Ebbes is a trick taking game, however, what suits are trump, positive points, minus points, etc change every round based upon a magic number. There are five colored suits, and at the beginning of the round, the magic number is revealed.
So, lets say that three is the magic number. The first time a three is played as part of the trick, that will set the color of the trump for the round (based upon the color of the three that you played). The second time a three is played, it sets the positive point cards, and each card you have of that suit at the end of the round will be worth one point. The third time a three is played it will set the “ebbes” for the round, which is a suit that you do not want to have the least or the most of, but somewhere in the middle. The fourth three played will set which suit is worth negative points. And the last three played will set the “Nix” which determines who will choose the starting player for the next hand.
Is your head swimming? Don’t worry. This company uses a small board to not only keep track of your points, but to also keep track of each suit’s properties for that turn.

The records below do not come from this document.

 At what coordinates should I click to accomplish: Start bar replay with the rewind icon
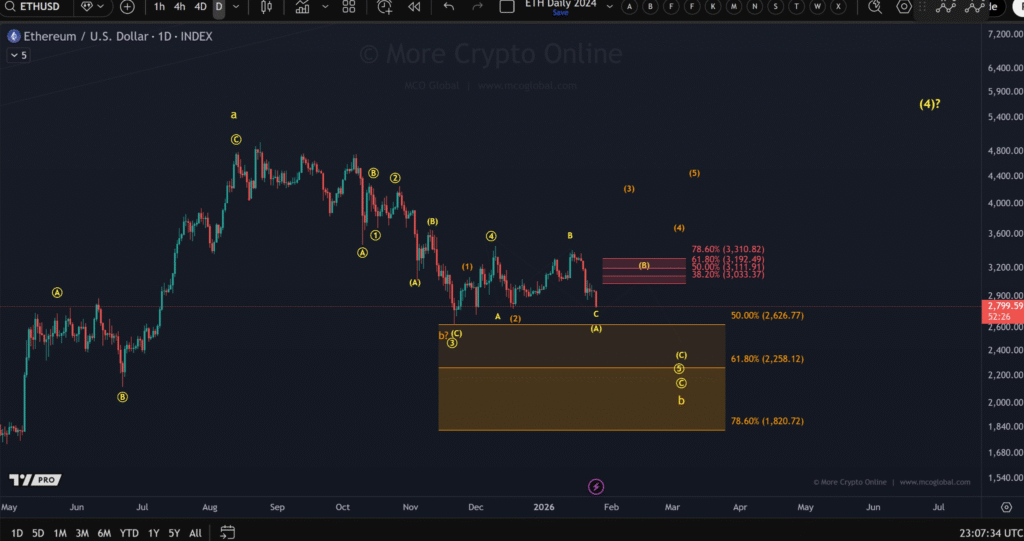click(x=413, y=6)
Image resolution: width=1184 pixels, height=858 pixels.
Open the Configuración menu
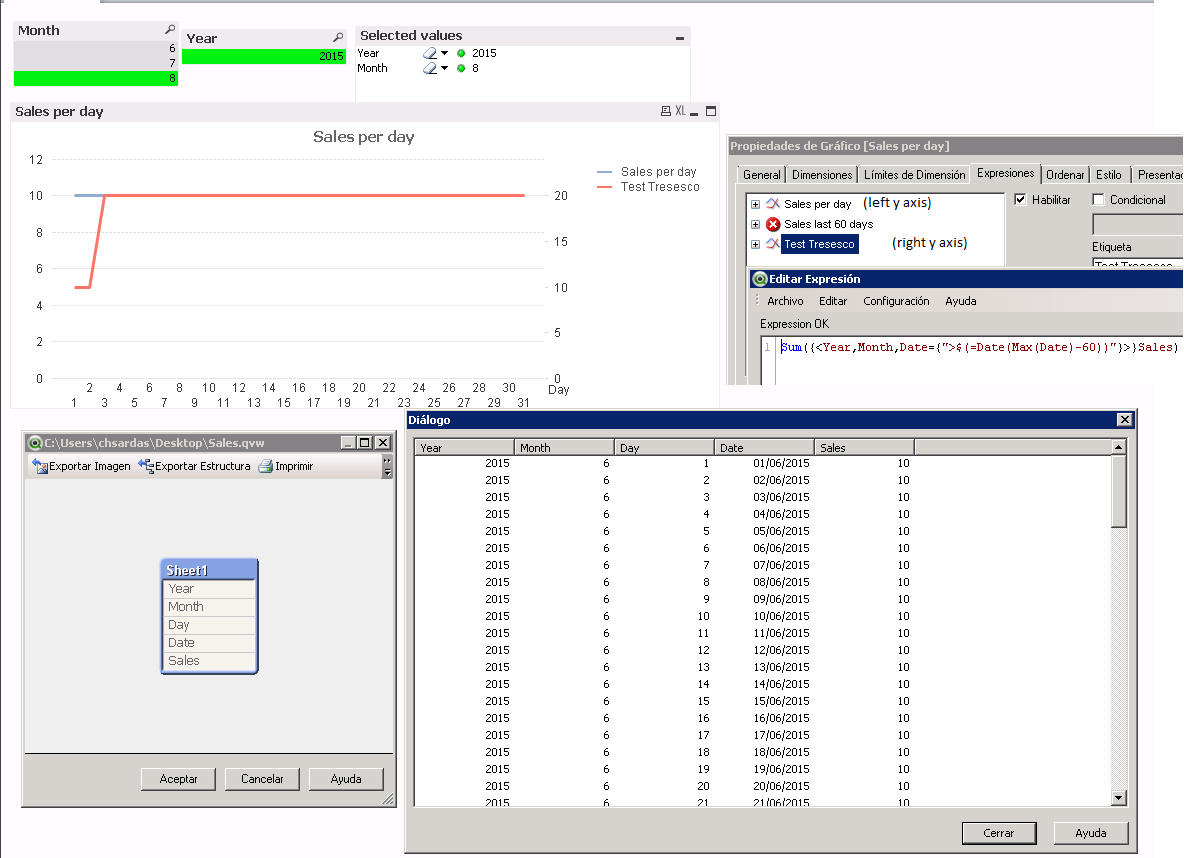(x=896, y=301)
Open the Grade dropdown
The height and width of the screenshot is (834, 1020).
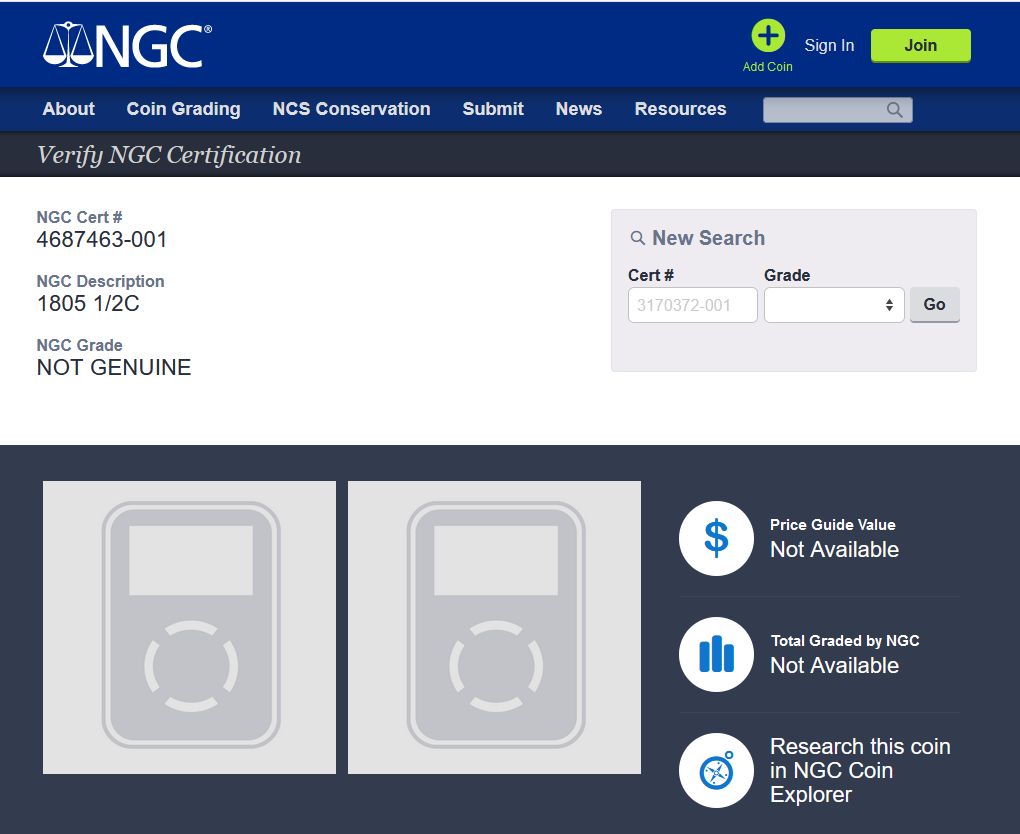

So why is this game so compelling? Given that each round the different suits abilities are set when the magic number is played, it could be some time before you know what is worth negative points, or positive points. So it makes it dangerous to pick up tricks early on. This leads to players attempting to flush out the magic number that they are looking for in order to make a suit positive, and attempting to throw hands for suits they suspect might end up negative.
Growing up in Indiana, Euchre is the game of choice on college campuses around here. If you aren’t familiar with Euchre, it’s also a trick taking game with changing trump, however, I find it to be much more complicated. This game by comparison is simple to pick up and can play 3-5 players (so you don’t have to have exactly four like you do in Euchre).
“Ebbes”, which according to the rulebook translates into “something”, is a German game produced by a small mom and pop shop. According to my euro gamer friend, they only produced a couple hundred copies of the game, which I was devestated to hear. I was really lucky and found a single copy for sale on boardgamegeek.com, and am now the proud owner of this game. I’ve also heard whispers that a second printing might be coming, which would be phenominal.